TIMP-MMP interaction. TIMP-1 and MMP-3 are used as prototypes. (A) TIMP is an ∼190 amino acid (aa) protein, with an N-terminal domain (loops L1, L2, and L3) and C-terminal domain (loops L4, L5, and L6), which fold independently as a result of six disulfide bonds between 12 specific Cys residues. The N-terminal Cys1-Thr-Cys-Val4 and Glu67-Ser-Val-Cys70 are connected via a disulfide bond between Cys1 and Cys70 and are essential for MMP inhibition, as they enter the MMP active site and bidentately chelate the MMP Zn²⁺. The carbonyl oxygen and α-amino nitrogen in the TIMP Cys1 coordinate with the MMP Zn²⁺, which is localized in the MMP molecule via the three histidines in the HEXXHXXGXXH motif.
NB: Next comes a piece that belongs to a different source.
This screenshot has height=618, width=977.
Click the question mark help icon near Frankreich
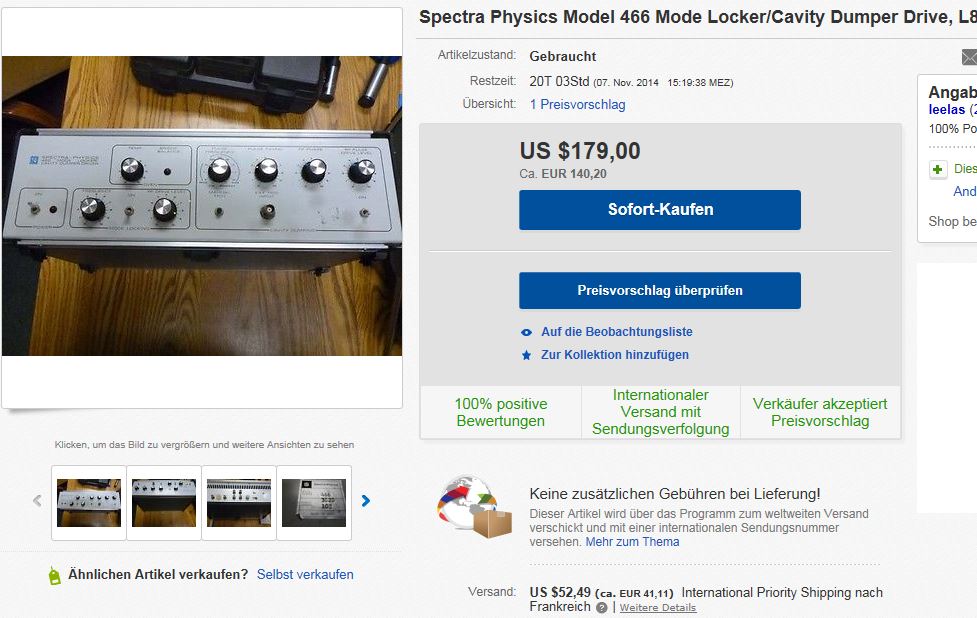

The TIMP α-amino group then expels Zn²⁺-bound H₂O by binding the MMP H₂O binding site and forming an H bond with carboxylate oxygen from conserved MMP Glu202 (E in the HEXXHXXGXXH sequence). (B) TIMP Thr2 side chains then enter the MMP S1′ pocket in a manner similar to that of a substrate P1′substituent, largely determining the affinity to MMP. The Thr2 –OH group could also interact with Glu202, further contributing to expelling Zn²⁺-bound H₂O and preventing substrate degradation. Additionally, the TIMP Cys3, Val4, and Pro5 interact with MMP S2′, S3′, and S4′ pockets in a P2′-, P3′-, and P4′-like manner, further preventing substrate binding or degradation. The amino acids involved in Zn²⁺- and pocket-binding vary in different TIMPs.